Engine 16 is a primarily water rescue crew that also assists with fire calls in downtown Savannah.
Johnny Hinton is the interim president of the Savannah Professional Firefighters Association. He said he was finishing lunch yesterday when he saw the email.
"Yesterday afternoon, probably just after lunch time around 1," said Hinton.
He said he and other firefighters had no prior warning. But according to Savannah Alderman Julian Miller, this has been in the works for a while and the engine was supposed to be shut down months ago due to budgetary constraints on the city.
"I knew it was not supposed to be any longer back when we had our budget meetings 11 months ago," said Miller. He said that's when Savannah Fire was notified by the city manager to immediately shut down Engine 16.
"We made it plain we were not supposed to have that engine anymore. It was not fulfilling the needs we had," said Miller.
According to Miller, Engine 16 has been operating without permission for months.
"We understand that even though personnel were not assigned to Engine 16, the fire department was sending firefighters over on overtime basis to staff the boat," said Miller.
He said that's when City Manager Rob Hernandez stepped in.
"When the city manager learned that, he sent out an order that we would no longer be doing that," said Miller.
He said all of this has cost the city money.
"We're talking about a half a million dollars a year to just staff the company that mans the boat that has not been used on a fire since we got it," said Miller.
The City of Savannah said something else. Ken Slats, the interim public information officer for the city, said Hernandez never ordered the engine to stop working.
"There have been talks and the fire manager was here Chief Middleton was here and they've talked about it for quite some time," he said. "There were no plans to immediately shut down any engine."
Hernandez was unavailable for comment, according to the city.
On Thursday afternoon, members from Engine 16 paid a visit to the fire boat still docked on the Savannah River.
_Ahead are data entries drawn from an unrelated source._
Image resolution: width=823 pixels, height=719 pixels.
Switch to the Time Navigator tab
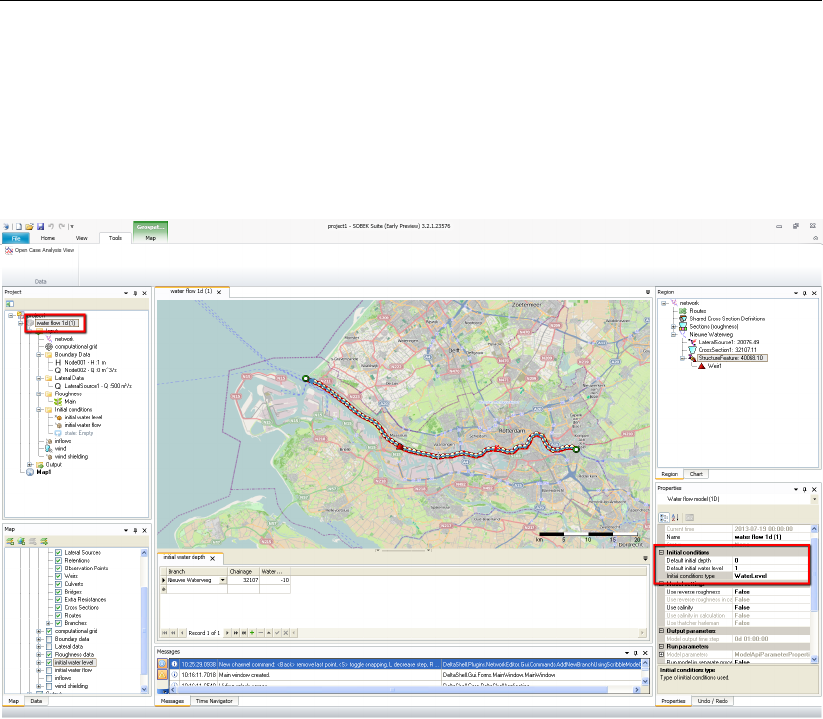[x=215, y=703]
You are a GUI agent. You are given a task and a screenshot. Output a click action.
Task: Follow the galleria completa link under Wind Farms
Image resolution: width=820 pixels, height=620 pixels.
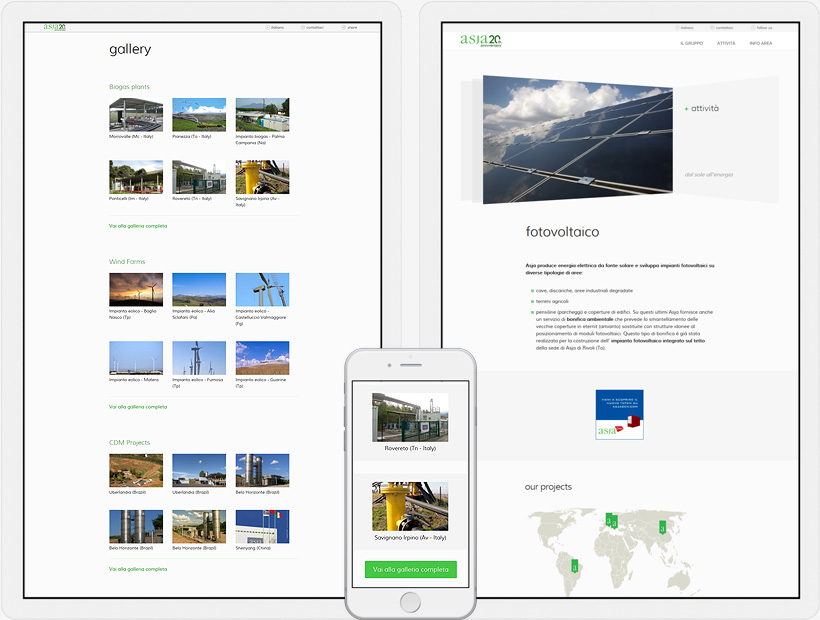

According to Hinton, there were firefighters specifically assigned to Engine 16, contrary to what Miller said. Hinton said the boat crew was involved in multiple marine rescues along the river throughout its years of service. Engine 16 was first on scene at the River St. dock collapse in November of 2016 and the firefighter who died that day was from Engine 16.
Hinton said water rescue response will likely take longer, and if there is a fire downtown, Engine 16 won't be there for backup like they usually are.
"Any time you talk a reduction in staff, a reduction in response, somebody's ultimately going to pay the price somewhere," said Hinton.
Hinton said Engine 16 would usually help respond to downtown calls so that outskirts stations wouldn't have to travel out of their way.
The city said nothing's going to change with respect to emergency response times.
"We still have plenty of fire stations throughout the area to serve what they need to," said Slats.